No, what I do care about is that it is the second day of February, it is beautifully sunny outside, and my local temperature is predicted to be 66ºF at 2 p.m. Right now, writing this, it is 57ºF outside and the back yard looks like the photo above, taken a few minutes ago, so I'm only here for a brief second. Garden beds and sunshine are calling my name.
As you can see from the temperature reading on the second picture on this page, the temperature this winter hasn't always been nearly so nice, but that didn't keep the critters away. I looked through the winter's selection of game camera photographs today as I removed my old game camera, and among other deer, there was a pretty nice stag rambling around at some point. I'll have more fauna-captured photographs this spring and next year since I replaced my old camera with two newer and better game cameras.
Today is another milestone perhaps more important than the Superbowl to those of a superstitious bent. Today is, of course, 02/02/2020, a rare global palindrome and the only one of my lifetime. The last such palindrome was 909 years ago (11/11/1111) and the next is 101 years away (12/12/2121), so forward or backward, I can't really hope for a life expectancy of 161 years to see the next one. 02/02/2020 is also a palindrome day of the year (the 33rd day) and a palindrome of the days left in the year (333 since it's a leap year). And evidently, Las Vegas is promoting marriages today on the basis that if you married today, your 2nd anniversary would be 2/2/22, all symbolizing the pair-ness of monogamous marriage. Myself, married some 37 years already, I'll just say goodbye to date palindromes like this deer turned tail and said goodbye to my game camera.
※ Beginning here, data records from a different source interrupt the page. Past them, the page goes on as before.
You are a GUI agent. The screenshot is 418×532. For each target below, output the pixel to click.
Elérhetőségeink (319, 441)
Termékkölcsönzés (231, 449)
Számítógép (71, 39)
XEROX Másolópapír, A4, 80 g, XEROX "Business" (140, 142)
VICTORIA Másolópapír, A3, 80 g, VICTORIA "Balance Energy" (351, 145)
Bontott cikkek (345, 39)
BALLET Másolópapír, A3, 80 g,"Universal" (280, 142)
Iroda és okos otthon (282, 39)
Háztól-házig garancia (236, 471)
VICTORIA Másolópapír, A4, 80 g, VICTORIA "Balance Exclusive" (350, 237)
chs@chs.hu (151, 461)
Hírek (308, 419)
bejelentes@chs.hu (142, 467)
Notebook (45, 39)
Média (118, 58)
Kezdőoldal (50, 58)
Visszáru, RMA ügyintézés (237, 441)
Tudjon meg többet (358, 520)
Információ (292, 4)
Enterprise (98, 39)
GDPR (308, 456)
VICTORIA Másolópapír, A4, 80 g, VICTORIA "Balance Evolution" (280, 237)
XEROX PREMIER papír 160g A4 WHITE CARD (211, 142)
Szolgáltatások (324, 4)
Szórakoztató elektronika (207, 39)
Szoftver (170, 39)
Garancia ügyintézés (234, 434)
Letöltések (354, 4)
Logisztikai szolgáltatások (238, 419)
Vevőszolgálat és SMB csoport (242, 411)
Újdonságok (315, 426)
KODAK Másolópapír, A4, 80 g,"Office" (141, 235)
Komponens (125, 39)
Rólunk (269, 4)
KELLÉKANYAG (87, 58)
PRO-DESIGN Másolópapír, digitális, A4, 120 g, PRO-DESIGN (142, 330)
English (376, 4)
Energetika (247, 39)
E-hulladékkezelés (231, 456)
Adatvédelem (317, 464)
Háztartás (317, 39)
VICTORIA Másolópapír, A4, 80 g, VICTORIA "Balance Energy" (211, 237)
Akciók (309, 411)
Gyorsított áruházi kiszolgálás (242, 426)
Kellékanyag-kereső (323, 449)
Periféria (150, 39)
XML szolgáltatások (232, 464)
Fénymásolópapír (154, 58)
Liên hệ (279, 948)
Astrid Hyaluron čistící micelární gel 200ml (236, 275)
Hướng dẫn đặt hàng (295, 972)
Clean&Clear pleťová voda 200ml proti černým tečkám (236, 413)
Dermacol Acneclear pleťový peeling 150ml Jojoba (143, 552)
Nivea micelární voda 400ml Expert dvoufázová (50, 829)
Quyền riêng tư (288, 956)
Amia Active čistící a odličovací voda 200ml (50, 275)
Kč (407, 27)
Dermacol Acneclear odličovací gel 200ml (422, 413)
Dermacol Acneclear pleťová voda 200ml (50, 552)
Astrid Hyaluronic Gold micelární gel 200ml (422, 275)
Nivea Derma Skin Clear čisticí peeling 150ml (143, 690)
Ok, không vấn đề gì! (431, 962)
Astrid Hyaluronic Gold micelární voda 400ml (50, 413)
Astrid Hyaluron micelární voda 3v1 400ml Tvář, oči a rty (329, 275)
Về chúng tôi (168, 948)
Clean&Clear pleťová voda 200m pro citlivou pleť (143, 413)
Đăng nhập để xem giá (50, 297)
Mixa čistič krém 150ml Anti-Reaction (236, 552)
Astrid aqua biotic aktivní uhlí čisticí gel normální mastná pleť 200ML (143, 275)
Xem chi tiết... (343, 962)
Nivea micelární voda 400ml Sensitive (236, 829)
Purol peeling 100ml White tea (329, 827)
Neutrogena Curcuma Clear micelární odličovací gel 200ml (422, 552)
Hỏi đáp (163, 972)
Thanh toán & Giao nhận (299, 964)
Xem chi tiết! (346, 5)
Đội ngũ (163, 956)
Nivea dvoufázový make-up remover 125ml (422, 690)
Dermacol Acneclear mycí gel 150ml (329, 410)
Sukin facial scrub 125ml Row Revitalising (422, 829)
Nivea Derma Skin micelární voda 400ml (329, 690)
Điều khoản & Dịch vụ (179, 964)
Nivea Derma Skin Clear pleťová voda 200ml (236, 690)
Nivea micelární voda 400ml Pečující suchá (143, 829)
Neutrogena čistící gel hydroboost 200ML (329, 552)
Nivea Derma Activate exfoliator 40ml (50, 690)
In other notes, I spent some time this morning searching for a word to describe the group of people who are over-stimulated by math like today's palindrome and along the way I was sidetracked by the discovery that there are "weird" numbers (of which 70 is the first) whose proper divisors sum to greater than the number, and "happy" numbers, of which 1, 7, 10, 13, and 19 are the first 5 happy numbers of base 10. Interesting to know, but none of this made me happy in base 10 or any other numeric base because I couldn't find the word I was searching for. Anyone know a word to describe "math nuts"? I'd spend more time looking myself, but I, and the lovely Bella, are out of here!